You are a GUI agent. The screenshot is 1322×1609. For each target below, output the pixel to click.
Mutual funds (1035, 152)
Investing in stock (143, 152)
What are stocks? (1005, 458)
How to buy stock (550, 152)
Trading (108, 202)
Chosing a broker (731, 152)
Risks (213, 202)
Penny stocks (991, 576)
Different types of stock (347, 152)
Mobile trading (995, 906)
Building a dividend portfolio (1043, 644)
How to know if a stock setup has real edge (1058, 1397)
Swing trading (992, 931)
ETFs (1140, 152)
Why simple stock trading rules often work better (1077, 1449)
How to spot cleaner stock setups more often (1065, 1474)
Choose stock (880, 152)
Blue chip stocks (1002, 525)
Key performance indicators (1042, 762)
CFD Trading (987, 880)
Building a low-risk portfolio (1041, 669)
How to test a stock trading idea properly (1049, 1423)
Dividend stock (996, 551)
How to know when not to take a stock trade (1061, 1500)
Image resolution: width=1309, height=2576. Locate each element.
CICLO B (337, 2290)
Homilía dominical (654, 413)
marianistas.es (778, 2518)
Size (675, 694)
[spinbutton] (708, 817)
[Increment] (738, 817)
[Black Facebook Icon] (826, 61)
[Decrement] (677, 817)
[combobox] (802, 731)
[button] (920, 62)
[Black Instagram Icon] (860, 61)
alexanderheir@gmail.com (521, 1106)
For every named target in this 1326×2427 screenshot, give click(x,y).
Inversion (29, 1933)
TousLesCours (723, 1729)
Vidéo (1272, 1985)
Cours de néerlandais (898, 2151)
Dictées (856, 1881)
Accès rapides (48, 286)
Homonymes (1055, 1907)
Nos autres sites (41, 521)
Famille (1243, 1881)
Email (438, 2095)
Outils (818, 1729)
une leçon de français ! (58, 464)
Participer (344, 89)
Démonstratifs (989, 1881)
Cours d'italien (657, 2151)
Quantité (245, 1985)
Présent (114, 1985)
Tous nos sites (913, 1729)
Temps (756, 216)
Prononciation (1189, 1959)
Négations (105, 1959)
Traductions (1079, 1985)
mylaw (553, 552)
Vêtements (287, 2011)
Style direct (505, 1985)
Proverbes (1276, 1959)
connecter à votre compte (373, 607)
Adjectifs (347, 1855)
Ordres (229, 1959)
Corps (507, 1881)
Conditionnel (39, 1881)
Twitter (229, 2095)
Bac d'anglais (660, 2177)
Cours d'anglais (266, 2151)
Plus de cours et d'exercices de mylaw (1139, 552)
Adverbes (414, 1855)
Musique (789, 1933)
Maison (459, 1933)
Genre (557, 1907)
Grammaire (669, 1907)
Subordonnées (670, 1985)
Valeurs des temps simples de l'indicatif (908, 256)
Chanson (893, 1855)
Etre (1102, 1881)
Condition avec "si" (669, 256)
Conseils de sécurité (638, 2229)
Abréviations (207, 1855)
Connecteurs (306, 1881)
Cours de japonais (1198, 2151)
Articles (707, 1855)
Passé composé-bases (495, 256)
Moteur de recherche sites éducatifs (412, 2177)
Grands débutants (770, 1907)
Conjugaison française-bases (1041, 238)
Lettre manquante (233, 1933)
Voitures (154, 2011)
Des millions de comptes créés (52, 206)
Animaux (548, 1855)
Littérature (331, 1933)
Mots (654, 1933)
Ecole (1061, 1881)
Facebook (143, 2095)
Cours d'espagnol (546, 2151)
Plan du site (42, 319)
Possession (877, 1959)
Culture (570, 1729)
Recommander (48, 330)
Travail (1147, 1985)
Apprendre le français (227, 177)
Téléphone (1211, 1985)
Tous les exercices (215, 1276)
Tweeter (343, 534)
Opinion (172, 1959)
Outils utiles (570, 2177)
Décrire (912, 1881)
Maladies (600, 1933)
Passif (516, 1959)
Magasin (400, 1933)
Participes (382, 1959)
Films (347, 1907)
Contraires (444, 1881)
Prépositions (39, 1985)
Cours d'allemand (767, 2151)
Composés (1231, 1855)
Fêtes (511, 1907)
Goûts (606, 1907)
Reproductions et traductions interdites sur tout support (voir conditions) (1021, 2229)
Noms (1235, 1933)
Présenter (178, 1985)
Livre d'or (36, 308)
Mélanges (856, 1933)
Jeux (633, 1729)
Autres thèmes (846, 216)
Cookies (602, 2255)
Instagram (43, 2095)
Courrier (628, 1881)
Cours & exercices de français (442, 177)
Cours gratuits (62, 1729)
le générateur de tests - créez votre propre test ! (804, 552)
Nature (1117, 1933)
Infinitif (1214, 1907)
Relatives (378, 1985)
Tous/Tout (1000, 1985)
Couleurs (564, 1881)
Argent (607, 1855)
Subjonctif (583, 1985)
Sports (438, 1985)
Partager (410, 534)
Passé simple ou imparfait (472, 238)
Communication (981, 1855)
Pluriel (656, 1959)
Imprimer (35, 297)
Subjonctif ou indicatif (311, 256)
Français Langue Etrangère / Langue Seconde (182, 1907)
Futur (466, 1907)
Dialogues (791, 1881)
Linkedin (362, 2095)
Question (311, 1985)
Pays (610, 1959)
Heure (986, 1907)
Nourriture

# [Task objective]
Turn the records, from their first line through the line containing "une leçon de français ! (58, 464)", into a JSON list of strings with one string per line, leaving out blank lines.

# [Result of this exercise]
[
  "You are a GUI agent. The screenshot is 1322×1609. For each target below, output the pixel to click.",
  "Mutual funds (1035, 152)",
  "Investing in stock (143, 152)",
  "What are stocks? (1005, 458)",
  "How to buy stock (550, 152)",
  "Trading (108, 202)",
  "Chosing a broker (731, 152)",
  "Risks (213, 202)",
  "Penny stocks (991, 576)",
  "Different types of stock (347, 152)",
  "Mobile trading (995, 906)",
  "Building a dividend portfolio (1043, 644)",
  "How to know if a stock setup has real edge (1058, 1397)",
  "Swing trading (992, 931)",
  "ETFs (1140, 152)",
  "Why simple stock trading rules often work better (1077, 1449)",
  "How to spot cleaner stock setups more often (1065, 1474)",
  "Choose stock (880, 152)",
  "Blue chip stocks (1002, 525)",
  "Key performance indicators (1042, 762)",
  "CFD Trading (987, 880)",
  "Building a low-risk portfolio (1041, 669)",
  "How to test a stock trading idea properly (1049, 1423)",
  "Dividend stock (996, 551)",
  "How to know when not to take a stock trade (1061, 1500)",
  "Image resolution: width=1309, height=2576. Locate each element.",
  "CICLO B (337, 2290)",
  "Homilía dominical (654, 413)",
  "marianistas.es (778, 2518)",
  "Size (675, 694)",
  "[spinbutton] (708, 817)",
  "[Increment] (738, 817)",
  "[Black Facebook Icon] (826, 61)",
  "[Decrement] (677, 817)",
  "[combobox] (802, 731)",
  "[button] (920, 62)",
  "[Black Instagram Icon] (860, 61)",
  "alexanderheir@gmail.com (521, 1106)",
  "For every named target in this 1326×2427 screenshot, give click(x,y).",
  "Inversion (29, 1933)",
  "TousLesCours (723, 1729)",
  "Vidéo (1272, 1985)",
  "Cours de néerlandais (898, 2151)",
  "Dictées (856, 1881)",
  "Accès rapides (48, 286)",
  "Homonymes (1055, 1907)",
  "Nos autres sites (41, 521)",
  "Famille (1243, 1881)",
  "Email (438, 2095)",
  "Outils (818, 1729)",
  "une leçon de français ! (58, 464)"
]